Journal

Au-delà des mots, les corps

Regards de la dramaturge

Autour du spectacle "Rêve d’automne"

Comme une rêverie enchanteresse au creux de l’hiver, une déambulation incertaine parmi les vivants et les morts. Denis Maillefer revient du 18 au 28 janvier 2024 à la Comédie de Genève, qu’il a codirigée pendant 6 ans, pour présenter sa dernière création : Rêve d’automne. Pour la première fois de sa carrière, il se confronte à l’œuvre de l’auteur et dramaturge norvégien Jon Fosse, heureux lauréat du Prix Nobel de littérature 2023. Entretien avec le metteur en scène.

Jon Fosse fait partie de ces auteurs contemporains en phase de devenir des classiques. Qu’est-ce qui t’intéresse dans son écriture ?

Les textes de Jon Fosse sont du pur théâtre, dans le sens où ils laissent une place considérable au metteur en scène, aux acteurs et aux actrices, ainsi qu’au public. Ce sont des pièces assez énigmatiques, ouvertes, qui ne cherchent pas à refléter le réel. Ce qui se joue se situe entre les lignes, dans les interstices, dans ce qui échappe au texte – Jon Fosse parle de supra-texte – et que le théâtre, la mise en scène théâtrale, va venir combler. Son écriture permet cela : faire entendre des choses au-delà de l’intrigue et des mots.
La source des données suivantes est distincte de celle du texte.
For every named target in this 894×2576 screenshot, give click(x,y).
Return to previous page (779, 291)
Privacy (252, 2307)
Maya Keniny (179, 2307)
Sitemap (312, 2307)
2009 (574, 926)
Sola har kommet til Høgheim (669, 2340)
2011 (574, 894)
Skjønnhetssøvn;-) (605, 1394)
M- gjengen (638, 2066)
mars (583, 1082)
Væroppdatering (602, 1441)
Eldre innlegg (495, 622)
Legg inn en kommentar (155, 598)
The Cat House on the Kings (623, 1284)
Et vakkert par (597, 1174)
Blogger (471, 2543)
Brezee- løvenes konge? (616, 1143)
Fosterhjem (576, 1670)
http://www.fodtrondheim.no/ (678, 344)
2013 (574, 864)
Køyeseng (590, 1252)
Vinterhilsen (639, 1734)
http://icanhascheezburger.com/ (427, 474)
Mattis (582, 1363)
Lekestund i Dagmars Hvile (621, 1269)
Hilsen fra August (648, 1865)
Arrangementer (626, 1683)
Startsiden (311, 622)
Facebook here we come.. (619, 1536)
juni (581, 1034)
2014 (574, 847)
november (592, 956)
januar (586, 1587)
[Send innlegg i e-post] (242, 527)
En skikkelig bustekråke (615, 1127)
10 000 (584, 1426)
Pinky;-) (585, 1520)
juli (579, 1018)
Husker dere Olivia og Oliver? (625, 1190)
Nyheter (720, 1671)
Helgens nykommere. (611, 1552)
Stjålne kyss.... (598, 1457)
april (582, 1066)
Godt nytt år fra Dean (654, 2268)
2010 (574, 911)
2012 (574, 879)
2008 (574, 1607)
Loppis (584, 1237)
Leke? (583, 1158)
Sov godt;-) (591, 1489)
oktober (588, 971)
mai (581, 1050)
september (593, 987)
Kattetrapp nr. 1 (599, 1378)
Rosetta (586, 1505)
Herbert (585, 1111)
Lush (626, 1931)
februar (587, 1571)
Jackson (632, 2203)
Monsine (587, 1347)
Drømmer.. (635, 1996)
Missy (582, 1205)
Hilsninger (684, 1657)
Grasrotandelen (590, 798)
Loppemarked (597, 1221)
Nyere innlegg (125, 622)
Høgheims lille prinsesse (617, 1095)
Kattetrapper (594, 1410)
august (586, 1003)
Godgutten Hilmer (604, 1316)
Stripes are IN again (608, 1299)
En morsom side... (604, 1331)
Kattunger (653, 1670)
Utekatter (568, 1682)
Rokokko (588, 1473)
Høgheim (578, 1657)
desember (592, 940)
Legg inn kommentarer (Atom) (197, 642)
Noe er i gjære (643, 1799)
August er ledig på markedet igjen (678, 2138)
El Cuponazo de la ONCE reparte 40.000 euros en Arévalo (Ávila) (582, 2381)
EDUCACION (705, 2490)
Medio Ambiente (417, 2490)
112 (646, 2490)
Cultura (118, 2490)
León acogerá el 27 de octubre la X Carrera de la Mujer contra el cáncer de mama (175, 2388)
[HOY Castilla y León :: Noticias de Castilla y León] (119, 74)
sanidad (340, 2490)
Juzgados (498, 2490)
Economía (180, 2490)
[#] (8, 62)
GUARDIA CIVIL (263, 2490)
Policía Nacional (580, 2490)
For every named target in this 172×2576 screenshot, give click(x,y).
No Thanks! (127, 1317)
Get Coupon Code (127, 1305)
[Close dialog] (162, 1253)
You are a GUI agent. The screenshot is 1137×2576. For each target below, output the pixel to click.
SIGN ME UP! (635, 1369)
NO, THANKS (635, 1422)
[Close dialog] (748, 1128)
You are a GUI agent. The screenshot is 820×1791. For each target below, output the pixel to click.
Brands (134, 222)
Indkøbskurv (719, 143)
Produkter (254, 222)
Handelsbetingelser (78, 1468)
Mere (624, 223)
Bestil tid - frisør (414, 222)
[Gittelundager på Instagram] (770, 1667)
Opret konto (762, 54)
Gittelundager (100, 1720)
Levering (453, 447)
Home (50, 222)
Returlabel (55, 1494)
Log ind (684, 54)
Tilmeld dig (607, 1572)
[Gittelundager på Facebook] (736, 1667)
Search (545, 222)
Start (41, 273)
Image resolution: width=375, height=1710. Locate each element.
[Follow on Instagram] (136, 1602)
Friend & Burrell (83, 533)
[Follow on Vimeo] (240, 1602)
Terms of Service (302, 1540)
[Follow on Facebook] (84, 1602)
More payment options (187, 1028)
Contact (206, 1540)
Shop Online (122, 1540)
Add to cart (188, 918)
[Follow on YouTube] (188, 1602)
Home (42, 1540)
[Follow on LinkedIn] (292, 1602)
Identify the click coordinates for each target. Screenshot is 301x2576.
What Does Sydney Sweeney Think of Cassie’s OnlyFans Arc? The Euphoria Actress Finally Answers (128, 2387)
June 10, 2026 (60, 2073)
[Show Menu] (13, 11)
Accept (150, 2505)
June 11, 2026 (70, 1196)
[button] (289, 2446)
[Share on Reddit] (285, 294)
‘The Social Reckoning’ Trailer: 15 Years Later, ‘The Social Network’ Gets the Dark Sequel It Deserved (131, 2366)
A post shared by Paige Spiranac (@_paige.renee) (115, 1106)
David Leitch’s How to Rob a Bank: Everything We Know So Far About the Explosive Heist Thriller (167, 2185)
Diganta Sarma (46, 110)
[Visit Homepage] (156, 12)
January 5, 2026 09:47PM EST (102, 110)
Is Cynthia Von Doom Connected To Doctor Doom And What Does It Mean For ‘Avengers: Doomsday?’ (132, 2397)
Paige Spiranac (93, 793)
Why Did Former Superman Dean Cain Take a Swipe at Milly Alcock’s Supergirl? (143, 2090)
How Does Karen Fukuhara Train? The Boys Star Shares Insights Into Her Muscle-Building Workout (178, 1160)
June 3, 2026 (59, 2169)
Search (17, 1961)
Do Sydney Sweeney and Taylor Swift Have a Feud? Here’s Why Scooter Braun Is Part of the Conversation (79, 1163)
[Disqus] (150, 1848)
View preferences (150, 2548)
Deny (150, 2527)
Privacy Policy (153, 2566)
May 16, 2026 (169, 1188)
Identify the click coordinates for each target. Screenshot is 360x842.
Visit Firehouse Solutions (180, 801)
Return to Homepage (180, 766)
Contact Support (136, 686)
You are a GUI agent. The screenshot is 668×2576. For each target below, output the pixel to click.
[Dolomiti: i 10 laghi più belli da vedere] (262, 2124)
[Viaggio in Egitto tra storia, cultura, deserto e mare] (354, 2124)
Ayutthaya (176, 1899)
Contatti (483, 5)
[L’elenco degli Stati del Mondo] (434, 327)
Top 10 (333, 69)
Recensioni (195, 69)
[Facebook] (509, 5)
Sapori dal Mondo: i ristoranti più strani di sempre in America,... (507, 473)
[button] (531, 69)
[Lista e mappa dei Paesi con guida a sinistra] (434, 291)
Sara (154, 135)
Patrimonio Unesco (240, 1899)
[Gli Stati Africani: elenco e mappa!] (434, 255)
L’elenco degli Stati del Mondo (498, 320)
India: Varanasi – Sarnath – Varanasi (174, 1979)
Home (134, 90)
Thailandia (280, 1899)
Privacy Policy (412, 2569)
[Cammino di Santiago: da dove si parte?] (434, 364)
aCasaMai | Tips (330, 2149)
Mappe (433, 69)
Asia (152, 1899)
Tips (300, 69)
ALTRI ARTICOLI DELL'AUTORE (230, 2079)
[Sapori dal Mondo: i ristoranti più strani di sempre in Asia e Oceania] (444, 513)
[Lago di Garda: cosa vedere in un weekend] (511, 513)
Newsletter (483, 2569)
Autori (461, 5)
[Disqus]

Jon Fosse a la réputation – à mon avis à tort – d’être cérébral, abscond, sérieux, voire mystique. En répétitions, j’ai découvert qu’il pouvait parfois être très drôle. Et je cherche un peu cela : toucher l’absurde ou l’étrangeté de certaines répliques. Il ne faut pas viser la rationalité avec ce texte, ne pas chercher à savoir. Le plus étonnant dans son écriture, c’est qu’elle semble dépourvue de stratégie, alors que le théâtre est pure stratégie habituellement : il y a toujours une idée, un propos, un point de vue à défendre. Mais pas dans ce texte. Il n’y a aucune tentative de convaincre, de prouver, de démontrer quoi que ce soit.
 

La pièce se déroule dans un cimetière où, de fait, rôde la mort, un thème qui te suit depuis longtemps : en 2018 déjà, avec Mourir, dormir, rêver peut-être, tu t’intéressais au métier de croque-mort. Qu’est-ce que tu cherches dans ce sujet-là ?

Le théâtre parle toujours de la mort. Et donc aussi des vivants, évidemment. En évoquant la mort, on se demande comment on a rempli sa vie, qu’est-ce qui nous survivra. Je m’intéresse à la mort, parce que je m’intéresse à la vie et à ce qui nous relie tous et toutes. Il y a là une tension qui, dans le fond, relève du sacré, du spirituel. Et puis la mort, c’est comme le sexe, on n’en parle pas beaucoup. Or le texte de Fosse réunit ces deux choses : c’est une pièce qui parle à la fois de désir et de la peur de disparaître, du vieillissement.

La mort m’a aussi fasciné par ce qu’elle a de ritualisé. Le théâtre aussi est rituel, un rituel joyeux, vivant, mais un rituel quand même. C’est un endroit régi par toutes sortes de règles et de convenances, auxquelles on adhère ou pas. Ce que je veux faire, avec le théâtre, c’est construire un rituel pour les vivants.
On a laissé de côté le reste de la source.